→ Texto fornecido:
◇ ◇ ◇ ◇ ◇

Antes de estourar a "guerra" na
Rocinha, a estrada da Gávea era
uma alternativa de caminho. É
como se o bairro Jardim Ângela,
um dos piores IDHs de São Paulo,
ficasse entre os bairros nobres Jardins e Moema, e fosse cortado por
uma estrada percorrida pela classe média paulistana para ir de um
bairro a outro.
A estrada é um reflexo de diversidade. Há mercadinhos, cabeleireiros, lojas, escolas, Bob's, posto
da Polícia Militar e academia de
ginástica. Uma das imagens que
mais impressionam é justamente
a ausência de matiz entre as casas
da elite carioca e o começo da favela. Uma começa exatamente
onde as outras terminam.
O escritório administrativo do
agora ministro Gilberto Gil, por
exemplo, fica no início da estrada,
ainda na Gávea, um pouco antes
da favela. O caseiro Renato Abrahão, 71, trabalha ali há 12 anos e
disse que nunca houve problemas. "Aqui embaixo tá tudo tranqüilo, não tem nada", disse, na
quarta-feira, quando a guerra do
tráfico ainda provocava tensão na
Rocinha, algumas curvas acima.
Com os muros grafitados, o escritório foi inaugurado em outubro de 2001. Vigiado por câmeras,
tem uma placa com frases de músicas de Gil em cada cômodo. Na
recepção, "Vamos Fugir".
Quase em frente ao estúdio, fica
o Colégio Americano, que suspendeu as aulas durante toda a semana. Em épocas normais, há
uma fila de carros importados na
porta. Agora, só carros da PM,
que montou barreira. A mensalidade varia de R$ 1.700 a R$ 3.200.
Mas a matrícula é de US$ 6.500.
Logo acima está o mercadinho
Sorriso, pelo qual Fernanda Carla
Rodrigues, 38, paga um aluguel de
R$ 450 por mês. "Aqui é melhor.
Lá fora uma mulher sozinha não
pode trabalhar, vai ser assaltada,
estuprada e tudo", diz Rodrigues,
que vende, como ela mesma define, "de tudo um pouco". Sua renda é acima da média da Rocinha.
Segundo estudo da Fundação Getúlio Vargas, o morador da favela
ganha R$ 434 por mês.
Daí em diante, é só Rocinha. Na
favela, vivem 56 mil pessoas, de
acordo com dados do IBGE (Instituto Brasileiro de Geografia e Estatística). No alto da estrada, existe uma concentração maior de comércio e é onde fica o que pode
ser chamado de "classe média" da
favela. É aí que fica o cabeleireiro
em que Maria José dos Santos
Martins, 26, faz escova em Ana
Cláudia Barbosa, 19. "Ih, tá parecendo a Maria Clara", diz a manicure Roberta Amanda da Silva, 16,
para a cabeleireira, quando o fotógrafo vai registrar a cena. "Se ela
é a Maria Clara, eu sou a Maria Escura", diz Ana Cláudia, brincando
com a personagem da novela.

◇ ◇ ◇ ◇ ◇

→ Material fornecido:

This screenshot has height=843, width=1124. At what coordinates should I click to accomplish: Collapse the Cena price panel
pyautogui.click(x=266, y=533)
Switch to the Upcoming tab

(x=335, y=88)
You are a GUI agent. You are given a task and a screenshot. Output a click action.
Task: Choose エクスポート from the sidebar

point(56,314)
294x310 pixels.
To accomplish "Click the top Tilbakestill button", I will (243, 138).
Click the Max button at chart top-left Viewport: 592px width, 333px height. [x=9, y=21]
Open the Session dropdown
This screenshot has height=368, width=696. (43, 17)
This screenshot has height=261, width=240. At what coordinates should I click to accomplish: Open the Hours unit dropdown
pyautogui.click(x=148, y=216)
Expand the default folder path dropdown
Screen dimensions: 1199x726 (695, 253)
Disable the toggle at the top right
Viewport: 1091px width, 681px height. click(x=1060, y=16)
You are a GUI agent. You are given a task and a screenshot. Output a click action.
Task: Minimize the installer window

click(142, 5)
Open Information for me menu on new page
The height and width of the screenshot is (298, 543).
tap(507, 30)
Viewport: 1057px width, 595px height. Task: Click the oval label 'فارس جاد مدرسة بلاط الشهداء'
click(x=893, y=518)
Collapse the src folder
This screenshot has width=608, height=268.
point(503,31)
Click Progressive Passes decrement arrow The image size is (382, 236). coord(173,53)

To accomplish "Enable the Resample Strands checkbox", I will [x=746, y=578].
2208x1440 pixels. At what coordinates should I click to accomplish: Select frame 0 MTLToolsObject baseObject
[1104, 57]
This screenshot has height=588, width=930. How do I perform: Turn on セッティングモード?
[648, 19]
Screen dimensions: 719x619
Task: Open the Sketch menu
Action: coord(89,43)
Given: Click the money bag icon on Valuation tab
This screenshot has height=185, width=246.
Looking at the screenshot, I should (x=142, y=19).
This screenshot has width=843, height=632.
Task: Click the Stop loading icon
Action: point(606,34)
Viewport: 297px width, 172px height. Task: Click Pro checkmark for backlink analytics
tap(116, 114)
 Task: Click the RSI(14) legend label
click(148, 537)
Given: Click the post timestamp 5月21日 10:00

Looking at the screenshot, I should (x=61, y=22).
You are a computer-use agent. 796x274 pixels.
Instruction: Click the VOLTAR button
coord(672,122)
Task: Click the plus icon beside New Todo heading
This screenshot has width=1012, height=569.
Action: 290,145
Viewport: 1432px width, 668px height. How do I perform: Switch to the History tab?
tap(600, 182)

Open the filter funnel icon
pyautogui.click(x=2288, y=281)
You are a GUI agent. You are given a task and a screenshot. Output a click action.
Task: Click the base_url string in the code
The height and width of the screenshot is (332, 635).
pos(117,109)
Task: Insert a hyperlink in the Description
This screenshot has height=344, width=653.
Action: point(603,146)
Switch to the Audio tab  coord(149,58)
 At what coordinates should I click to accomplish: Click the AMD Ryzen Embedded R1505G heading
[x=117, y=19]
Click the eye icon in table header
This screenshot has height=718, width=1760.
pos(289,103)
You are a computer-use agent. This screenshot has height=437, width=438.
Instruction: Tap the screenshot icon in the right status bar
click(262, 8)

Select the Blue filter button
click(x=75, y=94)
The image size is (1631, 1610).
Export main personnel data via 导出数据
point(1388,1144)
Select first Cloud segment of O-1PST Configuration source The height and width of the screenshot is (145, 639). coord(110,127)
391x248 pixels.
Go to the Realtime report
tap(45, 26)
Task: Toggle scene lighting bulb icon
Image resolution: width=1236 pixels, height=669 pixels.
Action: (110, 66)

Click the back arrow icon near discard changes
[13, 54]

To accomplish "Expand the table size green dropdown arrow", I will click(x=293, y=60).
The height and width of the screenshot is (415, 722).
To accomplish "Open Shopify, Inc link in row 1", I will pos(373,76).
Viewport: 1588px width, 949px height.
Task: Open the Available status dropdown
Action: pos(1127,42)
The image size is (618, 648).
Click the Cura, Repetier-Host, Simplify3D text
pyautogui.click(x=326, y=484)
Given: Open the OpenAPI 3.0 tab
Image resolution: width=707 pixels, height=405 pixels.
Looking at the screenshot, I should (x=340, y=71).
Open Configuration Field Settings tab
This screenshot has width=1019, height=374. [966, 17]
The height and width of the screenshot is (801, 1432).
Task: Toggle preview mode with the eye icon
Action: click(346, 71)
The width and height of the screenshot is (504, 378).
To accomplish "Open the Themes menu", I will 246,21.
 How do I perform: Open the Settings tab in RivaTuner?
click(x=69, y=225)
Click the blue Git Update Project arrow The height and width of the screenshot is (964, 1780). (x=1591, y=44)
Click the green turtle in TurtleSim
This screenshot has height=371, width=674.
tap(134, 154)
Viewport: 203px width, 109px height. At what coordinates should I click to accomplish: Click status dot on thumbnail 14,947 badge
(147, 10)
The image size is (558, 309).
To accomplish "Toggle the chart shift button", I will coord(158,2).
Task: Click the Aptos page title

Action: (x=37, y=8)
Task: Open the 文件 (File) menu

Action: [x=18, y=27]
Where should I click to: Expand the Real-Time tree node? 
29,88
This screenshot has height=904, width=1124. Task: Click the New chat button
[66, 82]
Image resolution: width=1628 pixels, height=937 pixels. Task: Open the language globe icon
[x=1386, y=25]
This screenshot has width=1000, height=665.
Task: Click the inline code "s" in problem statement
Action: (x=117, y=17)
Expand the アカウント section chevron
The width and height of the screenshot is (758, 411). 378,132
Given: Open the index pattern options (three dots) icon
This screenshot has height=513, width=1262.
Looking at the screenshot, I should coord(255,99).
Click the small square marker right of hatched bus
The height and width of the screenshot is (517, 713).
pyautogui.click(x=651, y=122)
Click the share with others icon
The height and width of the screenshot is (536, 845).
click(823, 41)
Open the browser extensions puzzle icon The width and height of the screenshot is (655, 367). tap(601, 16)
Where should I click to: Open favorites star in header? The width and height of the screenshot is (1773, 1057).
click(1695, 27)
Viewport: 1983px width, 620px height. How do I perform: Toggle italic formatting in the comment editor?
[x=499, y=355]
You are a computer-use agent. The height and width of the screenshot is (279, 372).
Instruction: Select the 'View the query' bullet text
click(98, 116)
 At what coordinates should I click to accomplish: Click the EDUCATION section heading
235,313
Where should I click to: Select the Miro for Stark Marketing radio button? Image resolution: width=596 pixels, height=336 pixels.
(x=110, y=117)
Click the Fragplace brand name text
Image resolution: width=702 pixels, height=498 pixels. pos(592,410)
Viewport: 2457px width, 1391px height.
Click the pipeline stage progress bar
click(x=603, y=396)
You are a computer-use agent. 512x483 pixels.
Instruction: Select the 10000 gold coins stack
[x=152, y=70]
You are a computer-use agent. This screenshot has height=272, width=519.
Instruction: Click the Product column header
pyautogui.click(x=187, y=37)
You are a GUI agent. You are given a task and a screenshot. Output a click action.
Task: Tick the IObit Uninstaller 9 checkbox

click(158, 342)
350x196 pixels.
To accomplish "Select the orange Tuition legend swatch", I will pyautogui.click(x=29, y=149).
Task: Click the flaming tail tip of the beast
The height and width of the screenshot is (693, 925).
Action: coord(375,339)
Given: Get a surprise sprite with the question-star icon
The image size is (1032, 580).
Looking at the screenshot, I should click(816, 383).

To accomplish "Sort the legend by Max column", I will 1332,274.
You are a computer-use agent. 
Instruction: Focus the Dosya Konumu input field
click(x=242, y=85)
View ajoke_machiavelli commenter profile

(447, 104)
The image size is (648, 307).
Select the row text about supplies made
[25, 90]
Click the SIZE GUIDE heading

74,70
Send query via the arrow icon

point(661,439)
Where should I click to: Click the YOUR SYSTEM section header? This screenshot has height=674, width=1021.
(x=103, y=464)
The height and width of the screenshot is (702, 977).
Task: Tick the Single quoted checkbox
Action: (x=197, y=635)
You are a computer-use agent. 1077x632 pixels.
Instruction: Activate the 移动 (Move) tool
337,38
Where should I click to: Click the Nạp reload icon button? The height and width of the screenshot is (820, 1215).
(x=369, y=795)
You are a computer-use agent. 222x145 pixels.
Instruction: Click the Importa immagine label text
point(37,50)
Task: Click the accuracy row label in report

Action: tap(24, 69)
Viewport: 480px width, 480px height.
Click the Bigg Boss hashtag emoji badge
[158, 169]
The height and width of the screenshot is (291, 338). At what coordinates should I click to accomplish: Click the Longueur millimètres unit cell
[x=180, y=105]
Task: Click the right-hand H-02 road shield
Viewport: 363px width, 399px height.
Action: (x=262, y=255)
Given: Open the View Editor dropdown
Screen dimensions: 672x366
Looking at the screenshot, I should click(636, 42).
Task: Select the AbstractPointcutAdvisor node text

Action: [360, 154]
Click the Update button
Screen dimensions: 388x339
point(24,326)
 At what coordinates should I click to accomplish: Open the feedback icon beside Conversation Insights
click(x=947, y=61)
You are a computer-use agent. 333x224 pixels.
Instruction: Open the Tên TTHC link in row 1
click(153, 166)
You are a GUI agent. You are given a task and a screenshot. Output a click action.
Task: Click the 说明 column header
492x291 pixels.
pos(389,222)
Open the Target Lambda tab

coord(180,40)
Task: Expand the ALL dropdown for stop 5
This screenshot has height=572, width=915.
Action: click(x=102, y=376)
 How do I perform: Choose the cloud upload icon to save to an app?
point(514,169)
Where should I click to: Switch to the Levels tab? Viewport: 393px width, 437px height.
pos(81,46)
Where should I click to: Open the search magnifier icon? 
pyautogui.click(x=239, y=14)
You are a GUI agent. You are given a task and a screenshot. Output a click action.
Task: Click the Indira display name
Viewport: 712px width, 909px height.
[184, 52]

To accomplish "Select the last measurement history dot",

◇ ◇ ◇ ◇ ◇

→ Tarefa:
Segundo o estudo da Fundação Getúlio Vargas citado no texto fornecido, quanto ganha por mês o morador da Rocinha? Os dados têm origem em outra fonte, distinta do texto fornecido.

→ Resposta da tarefa:
R$ 434 por mês.